È di qualche giorno fa la notizia che secondo alcuni giornalisti sportivi del giornale tedesco Bild la Nazionale di calcio tedesca sia stata eliminata dai mondiali a causa di partite clandestine notturne ai videogiochi, che i calciatori avrebbero effettuato durante il ritiro. Io però non voglio analizzare questo evento, anche perché non c’è molto da commentare, visto che, tra l’altro, nessuno dei diretti interessati ha confermato. No, io vorrei piuttosto analizzare un altro fenomeno, ossia la demonizzazione dei videogiochi, soprattutto da parte di chi ne sa poco o nulla.
Questo tipo di fenomeno nasce praticamente assieme ai videogiochi stessi. Ma, mentre i videogiochi venivano esplorati dai ragazzini degli anni ’80, negli stessi anni i genitori iniziavano a vedere questo nuovo media come qualcosa di estremamente deviante per le povere menti dei loro bambini. Fin quando erano gli anni ’80 e i videogiochi si erano sviluppati da poco, questa esecrazione era in qualche modo giustificabile, visto e considerato che l’uomo tende ad allontanare e ad avere paura di ciò che non conosce.
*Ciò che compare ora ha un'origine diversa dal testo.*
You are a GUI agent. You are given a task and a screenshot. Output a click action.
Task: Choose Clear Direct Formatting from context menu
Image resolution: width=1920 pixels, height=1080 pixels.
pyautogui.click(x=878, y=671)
Ma sono passati più di trent’anni, e il fatto che ancora si riscontrino problematiche di questo tipo (perché il caso della Nazionale tedesca non è un caso isolato) evidenza come questo sia il periodo dell’indignazione, chiaramente non solo in ambito videoludico.
Senza addentrarmi in ambiti che non conosco, posso dirvi che mi sembra veramente assurdo che nel 2018 la maggior parte della stampa d’informazione non riesca ancora ad inquadrare il fenomeno videoludico. Perché se si guardasse un po’ più a fondo in questo mondo si capirebbe che gli appassionati (come me e come altri milioni di persone) non sono dei pazzi sociopatici e omicidi, così come la stampa generalista li dipinge il più delle volte; sono semplicemente dei ragazzi che hanno una passione. Questa passione, tra l’altro, ha subito un’evoluzione incredibile negli ultimi anni. Ho già scritto in ambito a questo per cui non mi dilungherò più di tanto qui; quello che, però, ci tengo a precisare è che i videogiochi (oltre ad essere una forma di intrattenimento) grazie alla suddetta evoluzione è diventata, in alcune suoi generi, paragonabile alla più fine delle arti. Spesso e volentieri, soprattutto quando si parla di alcuni autori in particolare, il videogiocatore non gioca solo per passare il tempo divertendosi. Egli gioca per immergersi in un mondo fatto di incredibili storie, paragonabili ai migliori romanzi, e splendide immagini, tranquillamente incorniciabili in magnifici quadri.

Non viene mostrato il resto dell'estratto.